◆ **Exercise requirements**: Name every historical person mentioned in the opening section on Venus and Adonis.

◆ **Given passage**:
---+---

Part I. Greek

1. Venus And Adonis

Of all Shakespeare's writings, Venus and Adonis is the most straightforwardly mythological and traces farthest backward (if only dimly so) in history. For that reason, I will begin with it.

Earl of Southampton

"Venus and Adonis" bears a dedication:

To the Right Honourable Henry Wriothesley, Earl of South ampton, and Baron of Tichfield.

-Dedication


Southampton was a well-educated youth of considerable wealth, who was presented at the court of Queen Elizabeth I in 1590, while he was still a boy in his teens. He quickly became a generous patron of poets, Shakespeare among them.

It is suggested that one of Shakespeare's early plays, Love's Labor's Lost (see page I-421) was written for a premiere performance at Southampton's house before an assemblage of his friends and guests. If so, the play must have pleased Southampton tremendously; his patronage to Shakespeare extended (so at least one report goes) to the gift of a thousand pounds-an enormous sum in those days-for the completion of some purchase. Perhaps it is no wonder, then, that Shakespeare made his dedication to Venus and Adonis florid, indeed.

---+---

◆ **Data excerpt**:
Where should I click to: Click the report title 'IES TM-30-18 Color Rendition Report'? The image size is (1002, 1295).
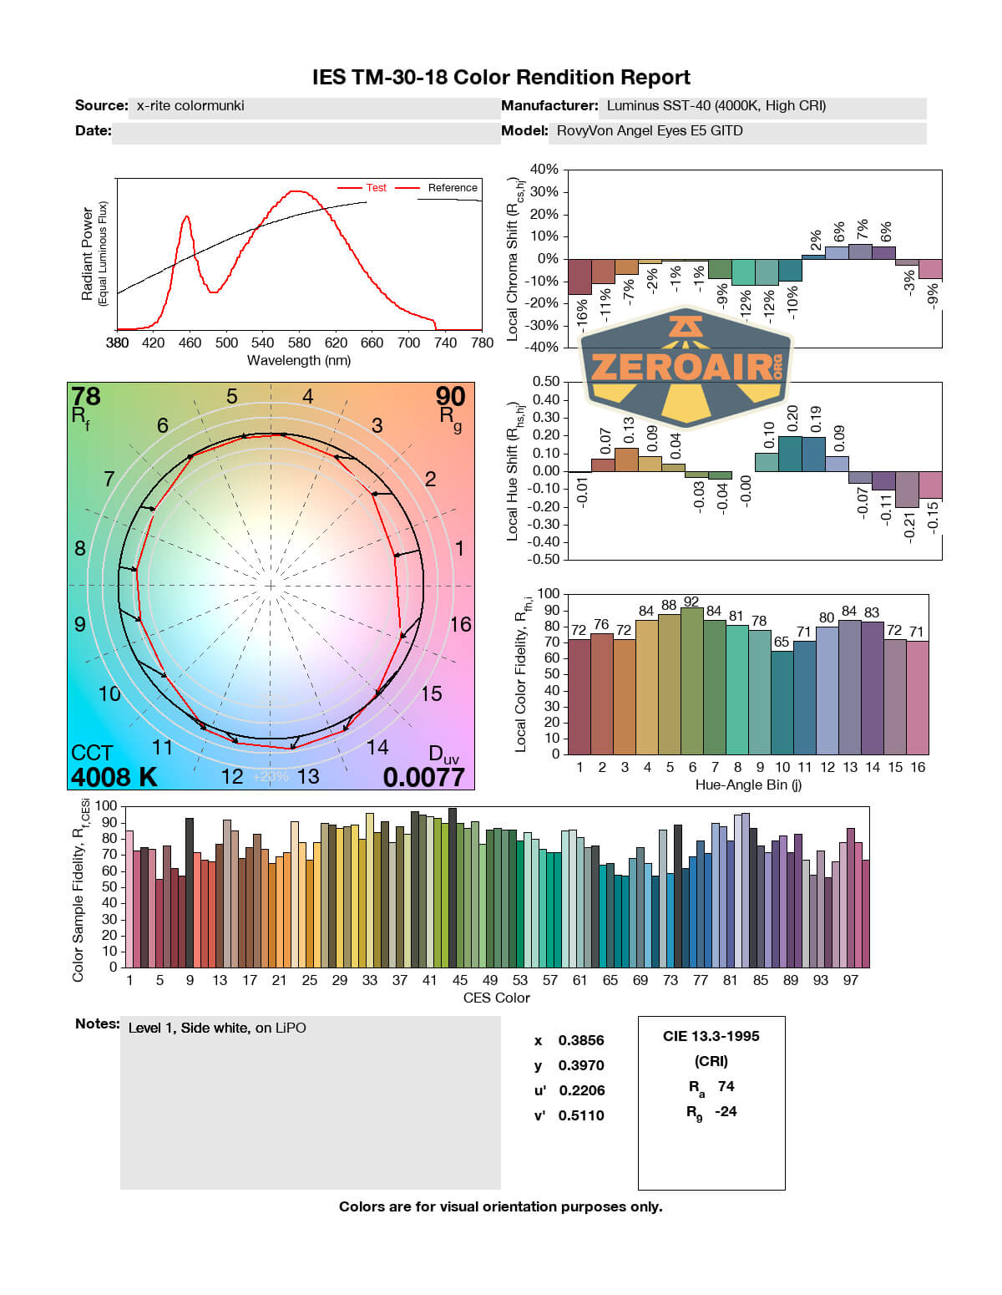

---+---

◆ **Response to this task**: William Shakespeare, Henry Wriothesley (Earl of Southampton), and Queen Elizabeth I.